I really don't think this is a look to emulate. Why not a basic retriever clip?


----------



## lily cd re (Jul 23, 2012)

legs+leashes I can't say I would ever do something remotely like this on Javelin (at least not on purpose). I plan on a sporting clip for him.

Since he is just a baby dog right now he does splash pee on the backs of his front legs rather more often than I like. When I see that that has happened I just wipe his legs down with a damp paper towel if it isn't a bath day. I take it as just part of growing up. Heck it is just part of being a boy dog. Since Peeves doesn't lift his leg if Lily is close to him, he still sometimes splashes on himself.


----------



## peccan (Aug 26, 2014)

Tiny Poodles said:


> What is a latch on a poodle? I never heard that term before.


The throatlatch. I was under the impression this was a commonly used word when describing the customary shaved area on the front upper part of the neck. Perhaps it's customary for ESL speakers whose native tongue gives more names for the different parts of the neck?


----------



## Legs&Leashes (Mar 12, 2015)

??? Everyone's responses has me tearing from laughter. Lol OK maybe I should have clarified last night before my PF family declared me insane & disowned me! :sly:

I would modify the clip quite a bit. And I'm leaving Gixxers Topknot, tail & ears alone. I more so meant the legs... minus the high waters. I've never seen legs shaved in that pattern and wondered if that was a "thing" or could be pulled off without looking.... well... strange in a bad way. Lol

Thank you soooo much for your illustrations @Peccan!! You definitely went down the path I was thinking. Either bringing the front length up to balance or bringing them all down. So helpful. 

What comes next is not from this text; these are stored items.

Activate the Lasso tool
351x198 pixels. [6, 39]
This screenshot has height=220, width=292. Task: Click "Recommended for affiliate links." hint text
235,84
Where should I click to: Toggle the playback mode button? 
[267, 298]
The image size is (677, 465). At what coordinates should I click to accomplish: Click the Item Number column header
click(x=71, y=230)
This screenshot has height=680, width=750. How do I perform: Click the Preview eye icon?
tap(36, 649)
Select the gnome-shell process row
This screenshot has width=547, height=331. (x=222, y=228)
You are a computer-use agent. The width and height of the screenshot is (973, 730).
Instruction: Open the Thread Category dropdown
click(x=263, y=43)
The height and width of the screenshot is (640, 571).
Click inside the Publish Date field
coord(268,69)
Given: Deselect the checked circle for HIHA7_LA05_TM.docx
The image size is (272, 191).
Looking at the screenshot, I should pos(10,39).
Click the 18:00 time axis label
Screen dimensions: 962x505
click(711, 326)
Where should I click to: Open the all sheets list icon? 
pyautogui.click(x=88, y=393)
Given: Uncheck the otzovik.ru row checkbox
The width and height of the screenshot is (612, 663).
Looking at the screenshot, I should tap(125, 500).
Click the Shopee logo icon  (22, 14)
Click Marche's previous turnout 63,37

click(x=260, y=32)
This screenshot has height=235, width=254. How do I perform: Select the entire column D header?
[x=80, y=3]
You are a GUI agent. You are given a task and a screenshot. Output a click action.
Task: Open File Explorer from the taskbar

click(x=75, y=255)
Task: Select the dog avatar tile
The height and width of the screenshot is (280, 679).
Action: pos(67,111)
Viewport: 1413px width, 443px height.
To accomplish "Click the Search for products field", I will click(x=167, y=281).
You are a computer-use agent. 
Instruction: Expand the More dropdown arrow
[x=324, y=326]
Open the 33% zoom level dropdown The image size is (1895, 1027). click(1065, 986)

I'm still unsure guys. Maybe the coat change IS making me crazy... A retro lion clip ( modified HCC-ISH with shaved neck) may fit the bill. But ughhhh these stained icky pee feet!!  

I need a solution because the OH & Dog Sitter dont Seem To Do A Great Job on pee patrol When Im away.


----------



## Axeldog (Aug 29, 2014)

Hi L&L
I feel your pain with the "gross pee" problems. When Axel was growing and developing his skill at "aiming" we had many, many instances of misfires on the front legs. Someone on the forum suggested using baby wipes for a quick clean up, and now I always have unscented ones on hand. Axel has gotten much better and now rarely hits himself. Yuck.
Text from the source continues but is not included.